In the case of the Nature paper, the CPTAC researchers were able to demonstrate that the chromosome 20q amplicon was linked to the largest changes in protein expression. Of the 79 genes in this region, 40 showed significant correlation between copy number alteration data (as collected by TCGA) and protein expression. Among these 40 were several strong candidates for further investigation, including the genes HNF4A and TOMM34, both of which have been linked to CRC.
The Nature study is also the first, Liebler said, to use shotgun mass spec-based profiling to identify subtypes of a particular cancer. In this, the work is similar to proteomic analyses of TCGA tumor samples done by MD Anderson researcher Gordon Mills using reverse phase protein arrays. However, Liebler noted, while RPPA typically looks at only around 200 proteins per sample, shotgun mass spec measures thousands of proteins, making for subtypes based on a much larger portion of the proteome.
The extent to which this is an advantage remains to be seen. Mills told ProteoMonitor that he has begun an analysis to compare the CRC subtypes generated by his RPPA studies with those from the CPTAC mass spec effort. And while Liebler noted the potential advantage of the larger mass spec datasets, he said that "there is no absolute answer to [the] question" of "how much depth of coverage is needed to see the relevant biological features that distinguish [cancer] phenotypes."
Even looking only at mass spec analyses, this is an open question, Liebler said, noting the tradeoffs between factors like analysis time, amount of fractionation, starting sample size, and coverage depth.
"It's an interesting problem, particularly as we go into the future and analyze more tumors – what is the sweet spot between throughput and depth of coverage," he said. "I think we'll learn that as a consequence of the CPTAC studies. We don't have a good answer right now."
For the Nature paper, the CPTAC researchers used a workflow involving division of each tumor into 15 different fractions, an analysis that took roughly nine months for running the 95 tumors.
With this data they were able to identify five proteomic subtypes among the tumor set, finding that the proteomic subtypes did not mirror the genomic subtypes but, in some cases, further subdivided genomic subtypes in meaningful ways.
Most notably, the proteomic data identified two different subtypes within the TCGA-identified transcriptomic microsatellite instability/CpG island methylator phenotype (MSI/CIMP) subtype.
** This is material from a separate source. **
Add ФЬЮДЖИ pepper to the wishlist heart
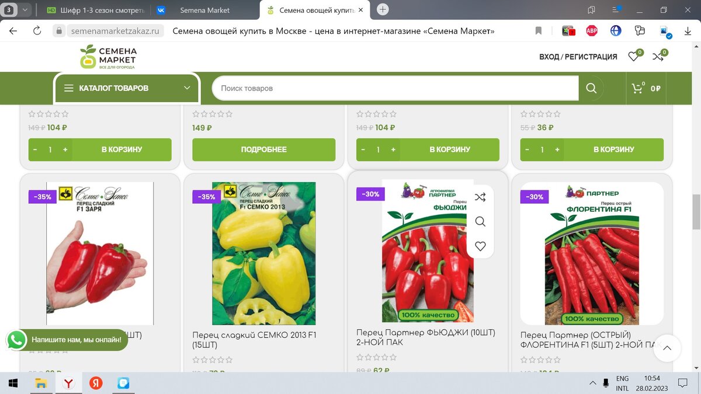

In its comparison of the proteomic and transcriptomic data, the CPTAC team found one proteomic subtype – subtype B – was associated with MSI/CIMP tumors with features including hypermutation, high methylation, and a lack of TP53 mutations and chromosome 18q loss.
However, Liebler said, proteomic subtype C—the other proteomic subtype associated with the TCGA MSI/CIMP classification—displayed protein network features characteristic of the epithelial-mesenchymal transition (EMT), which is associated with rapid metastasis and poor survival. He noted, though, that clear association of subtype C with adverse outcome will require validation studies.
Given these differences and the fact that biological information flows from the genome to transcriptome to proteome, these proteomic subtypes are likely important above and beyond the data offered by genomic subtyping, Liebler said.